Pilihan ini dikembangkan dari 10 inspirasi desain yang dibahas The Spruce, lalu disesuaikan dengan kebutuhan tren hunian masa kini.
Cara menerapkan retro di rumah indonesia
Untuk model dapur di Indonesia, fungsi tetap perlu menjadi prioritas. Area memasak sebaiknya memiliki sirkulasi udara yang baik dan menggunakan material yang mudah dibersihkan karena aktivitas memasak dapat menghasilkan uap, minyak, serta noda.
Dapur kecil tidak perlu dipenuhi warna dan pola. Cukup pilih satu aksen seperti lampu, kabinet, backsplash, atau peralatan kecil. Sementara itu, dapur yang lebih luas bisa menggabungkan beberapa unsur retro dengan material kayu dan warna netral.
Kuncinya adalah membuat nostalgia terasa sebagai aksen, bukan menjadikan seluruh ruangan seperti museum.
Baca Juga: 6 Tips Cepat Membuat Rumah Lebih Cerah dan Segar Tanpa Renovasi Besar
Retro bisa dimulai dari perubahan kecil
Gaya retro juga tidak selalu membutuhkan biaya besar. Mengecat kabinet lama, mengganti lampu, menambahkan peralatan berwarna pastel, atau memasang wallpaper pada satu sisi dinding dapat memberikan perubahan visual yang cukup terasa.

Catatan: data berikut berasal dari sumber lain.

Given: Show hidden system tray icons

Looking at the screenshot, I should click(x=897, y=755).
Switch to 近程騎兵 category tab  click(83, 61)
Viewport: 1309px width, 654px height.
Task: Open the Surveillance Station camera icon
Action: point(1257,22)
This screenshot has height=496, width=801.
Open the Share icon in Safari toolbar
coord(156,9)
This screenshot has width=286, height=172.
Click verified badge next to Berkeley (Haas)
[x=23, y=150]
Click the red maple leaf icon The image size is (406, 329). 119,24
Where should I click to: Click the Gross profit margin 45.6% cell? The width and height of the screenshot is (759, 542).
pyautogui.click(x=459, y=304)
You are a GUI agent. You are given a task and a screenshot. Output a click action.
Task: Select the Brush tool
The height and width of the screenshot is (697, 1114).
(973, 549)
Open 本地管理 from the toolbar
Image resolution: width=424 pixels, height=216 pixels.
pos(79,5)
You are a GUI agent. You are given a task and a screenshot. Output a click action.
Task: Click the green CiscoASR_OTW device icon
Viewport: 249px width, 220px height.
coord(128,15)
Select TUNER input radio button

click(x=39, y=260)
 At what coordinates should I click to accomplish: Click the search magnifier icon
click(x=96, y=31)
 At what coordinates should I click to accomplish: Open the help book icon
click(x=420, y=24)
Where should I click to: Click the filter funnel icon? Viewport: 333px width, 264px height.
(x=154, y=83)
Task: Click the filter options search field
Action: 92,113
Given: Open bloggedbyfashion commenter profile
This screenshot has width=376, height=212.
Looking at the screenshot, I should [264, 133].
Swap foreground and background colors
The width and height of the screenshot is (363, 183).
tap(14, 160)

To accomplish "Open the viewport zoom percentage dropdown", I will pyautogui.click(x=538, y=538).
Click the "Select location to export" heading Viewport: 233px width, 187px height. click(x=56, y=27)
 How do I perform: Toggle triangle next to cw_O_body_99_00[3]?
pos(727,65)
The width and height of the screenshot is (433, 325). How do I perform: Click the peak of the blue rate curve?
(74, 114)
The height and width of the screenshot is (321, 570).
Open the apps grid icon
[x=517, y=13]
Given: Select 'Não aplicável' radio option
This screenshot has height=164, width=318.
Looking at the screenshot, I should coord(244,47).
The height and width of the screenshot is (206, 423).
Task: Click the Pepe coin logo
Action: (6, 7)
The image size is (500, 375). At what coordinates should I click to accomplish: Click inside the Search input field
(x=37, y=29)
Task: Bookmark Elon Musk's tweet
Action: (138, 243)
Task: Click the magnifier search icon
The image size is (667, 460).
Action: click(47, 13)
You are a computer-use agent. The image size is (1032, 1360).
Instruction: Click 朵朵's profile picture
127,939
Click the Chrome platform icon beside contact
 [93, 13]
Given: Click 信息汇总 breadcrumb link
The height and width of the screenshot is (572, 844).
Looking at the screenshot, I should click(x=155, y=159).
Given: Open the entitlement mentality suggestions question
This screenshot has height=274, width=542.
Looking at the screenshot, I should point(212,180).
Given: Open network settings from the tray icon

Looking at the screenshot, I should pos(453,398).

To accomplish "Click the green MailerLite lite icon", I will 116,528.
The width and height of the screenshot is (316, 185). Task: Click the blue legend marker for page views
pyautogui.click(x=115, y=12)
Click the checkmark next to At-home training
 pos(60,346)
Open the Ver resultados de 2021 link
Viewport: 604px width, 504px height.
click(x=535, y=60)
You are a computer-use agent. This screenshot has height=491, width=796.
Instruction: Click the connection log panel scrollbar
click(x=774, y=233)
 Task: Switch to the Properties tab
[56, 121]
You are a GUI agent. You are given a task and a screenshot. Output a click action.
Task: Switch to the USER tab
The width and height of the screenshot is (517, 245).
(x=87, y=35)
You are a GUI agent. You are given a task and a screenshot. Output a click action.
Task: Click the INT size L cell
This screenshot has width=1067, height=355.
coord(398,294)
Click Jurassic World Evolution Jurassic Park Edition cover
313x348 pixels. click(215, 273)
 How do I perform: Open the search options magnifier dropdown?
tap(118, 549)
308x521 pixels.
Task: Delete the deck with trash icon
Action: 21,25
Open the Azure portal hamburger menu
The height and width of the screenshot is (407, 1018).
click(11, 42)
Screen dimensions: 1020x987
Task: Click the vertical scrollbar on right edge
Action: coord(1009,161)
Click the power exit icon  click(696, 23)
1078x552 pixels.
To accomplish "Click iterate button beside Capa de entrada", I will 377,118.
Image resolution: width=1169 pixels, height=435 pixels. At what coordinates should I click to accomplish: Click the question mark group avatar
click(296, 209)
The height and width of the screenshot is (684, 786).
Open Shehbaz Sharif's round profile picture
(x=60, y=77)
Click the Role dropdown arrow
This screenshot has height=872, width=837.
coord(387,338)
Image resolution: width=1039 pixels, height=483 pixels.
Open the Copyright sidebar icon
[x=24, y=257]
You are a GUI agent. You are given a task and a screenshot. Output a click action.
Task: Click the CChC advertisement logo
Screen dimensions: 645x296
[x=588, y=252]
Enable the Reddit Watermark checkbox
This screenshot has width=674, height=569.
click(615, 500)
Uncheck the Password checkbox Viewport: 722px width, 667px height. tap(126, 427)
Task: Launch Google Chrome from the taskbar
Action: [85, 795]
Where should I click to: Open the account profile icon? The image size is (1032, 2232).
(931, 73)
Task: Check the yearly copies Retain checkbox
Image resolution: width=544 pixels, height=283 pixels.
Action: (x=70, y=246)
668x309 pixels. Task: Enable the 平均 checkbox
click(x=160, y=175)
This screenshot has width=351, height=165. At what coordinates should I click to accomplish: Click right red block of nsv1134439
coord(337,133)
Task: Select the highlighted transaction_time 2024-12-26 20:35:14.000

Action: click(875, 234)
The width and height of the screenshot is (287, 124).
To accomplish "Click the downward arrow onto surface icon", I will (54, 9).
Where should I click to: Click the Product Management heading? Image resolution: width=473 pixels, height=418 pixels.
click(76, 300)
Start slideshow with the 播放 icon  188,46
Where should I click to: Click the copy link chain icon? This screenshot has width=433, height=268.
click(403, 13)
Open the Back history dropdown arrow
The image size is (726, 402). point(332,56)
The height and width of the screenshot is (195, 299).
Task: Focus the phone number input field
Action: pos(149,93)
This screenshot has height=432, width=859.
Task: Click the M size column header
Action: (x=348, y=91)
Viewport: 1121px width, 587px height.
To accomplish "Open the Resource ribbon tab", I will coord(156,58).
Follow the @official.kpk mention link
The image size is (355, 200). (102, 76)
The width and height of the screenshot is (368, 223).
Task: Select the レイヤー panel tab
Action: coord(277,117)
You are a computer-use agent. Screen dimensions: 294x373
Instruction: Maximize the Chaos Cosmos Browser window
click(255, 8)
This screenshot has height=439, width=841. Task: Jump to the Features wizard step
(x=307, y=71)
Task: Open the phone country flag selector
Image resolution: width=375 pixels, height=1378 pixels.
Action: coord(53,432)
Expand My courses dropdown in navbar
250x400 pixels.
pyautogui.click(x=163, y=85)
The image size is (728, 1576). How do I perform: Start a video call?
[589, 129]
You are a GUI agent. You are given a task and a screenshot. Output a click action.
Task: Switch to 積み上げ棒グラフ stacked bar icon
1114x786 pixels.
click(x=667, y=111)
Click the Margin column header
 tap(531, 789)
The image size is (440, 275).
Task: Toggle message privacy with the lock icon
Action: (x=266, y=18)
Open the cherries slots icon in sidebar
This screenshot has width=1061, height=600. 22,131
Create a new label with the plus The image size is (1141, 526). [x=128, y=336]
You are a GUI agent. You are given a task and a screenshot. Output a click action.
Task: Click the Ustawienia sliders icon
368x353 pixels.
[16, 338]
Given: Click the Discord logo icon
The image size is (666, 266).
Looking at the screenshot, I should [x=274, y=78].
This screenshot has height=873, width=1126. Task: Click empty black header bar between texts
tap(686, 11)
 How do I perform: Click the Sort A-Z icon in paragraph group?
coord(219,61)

Jika ingin renovasi lebih besar, pertimbangkan pula ukuran ruang, kebutuhan penyimpanan, kemudahan membersihkan permukaan, serta kenyamanan saat memasak. Dengan begitu, dapur bukan hanya menarik untuk difoto, tetapi tetap nyaman digunakan setiap hari.
Dapur retro 2026 menunjukkan bahwa gaya lama masih bisa terasa segar ketika dipadukan dengan kebutuhan modern. Warna cerah, pola klasik, terrazzo, kabinet sederhana, dan peralatan bernuansa nostalgia dapat dipilih sesuai karakter rumah.
Bagi Anda di Indonesia, langkah paling aman adalah menggunakan retro sebagai aksen lalu menyeimbangkannya dengan material modern dan tata ruang yang fungsional.